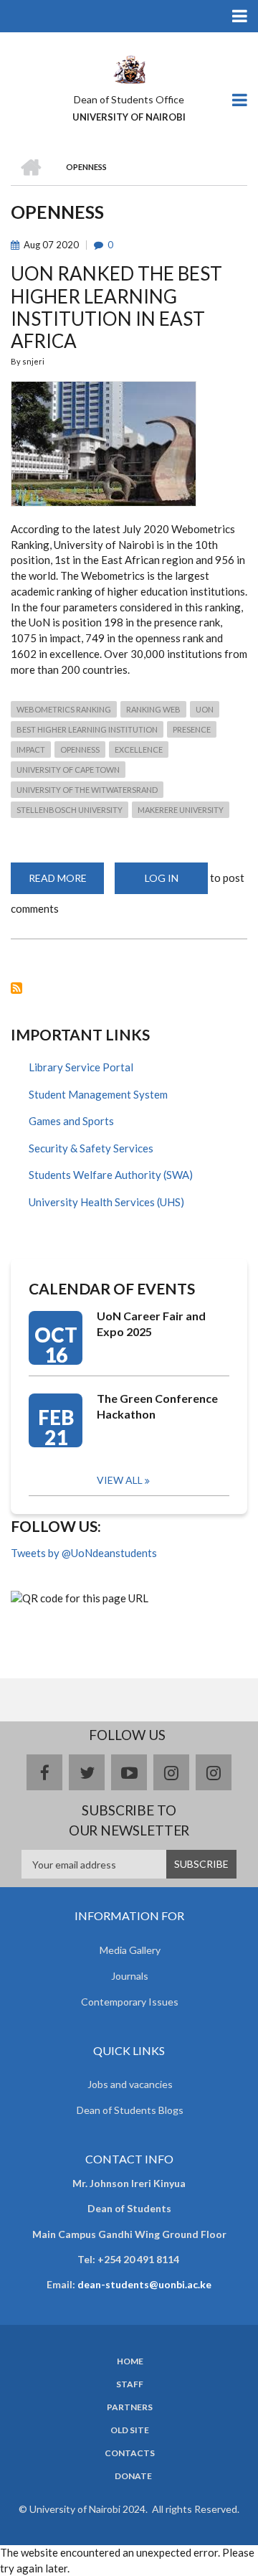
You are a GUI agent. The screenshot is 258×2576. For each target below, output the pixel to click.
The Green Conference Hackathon (157, 1406)
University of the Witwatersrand (87, 789)
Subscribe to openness (16, 988)
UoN (205, 709)
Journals (129, 1976)
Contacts (130, 2453)
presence (192, 729)
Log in (161, 878)
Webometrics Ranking (63, 709)
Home (130, 2361)
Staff (129, 2384)
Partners (130, 2407)
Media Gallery (130, 1950)
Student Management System (98, 1094)
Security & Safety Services (91, 1148)
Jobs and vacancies (130, 2084)
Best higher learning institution (87, 729)
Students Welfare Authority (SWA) (111, 1174)
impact (30, 749)
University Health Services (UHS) (106, 1201)
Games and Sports (71, 1120)
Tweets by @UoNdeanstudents (84, 1552)
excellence (139, 749)
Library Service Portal (81, 1067)
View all (120, 1480)
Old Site (129, 2430)
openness (80, 749)
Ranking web (153, 709)
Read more (66, 883)
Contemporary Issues (129, 2002)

TRY IT – Your output must reproduce the material above in full, with no pictures.

RESULT FOR THIS TASK –
You are a GUI agent. The screenshot is 258×2576. For each target below, output the pixel to click.
The Green Conference Hackathon (157, 1406)
University of the Witwatersrand (87, 789)
Subscribe to openness (16, 988)
UoN (205, 709)
Journals (129, 1976)
Contacts (130, 2453)
presence (192, 729)
Log in (161, 878)
Webometrics Ranking (63, 709)
Home (130, 2361)
Staff (129, 2384)
Partners (130, 2407)
Media Gallery (130, 1950)
Student Management System (98, 1094)
Security & Safety Services (91, 1148)
Jobs and vacancies (130, 2084)
Best higher learning institution (87, 729)
Students Welfare Authority (SWA) (111, 1174)
impact (30, 749)
University Health Services (UHS) (106, 1201)
Games and Sports (71, 1120)
Tweets by @UoNdeanstudents (84, 1552)
excellence (139, 749)
Library Service Portal (81, 1067)
View all (120, 1480)
Old Site (129, 2430)
openness (80, 749)
Ranking web (153, 709)
Read more (66, 883)
Contemporary Issues (129, 2002)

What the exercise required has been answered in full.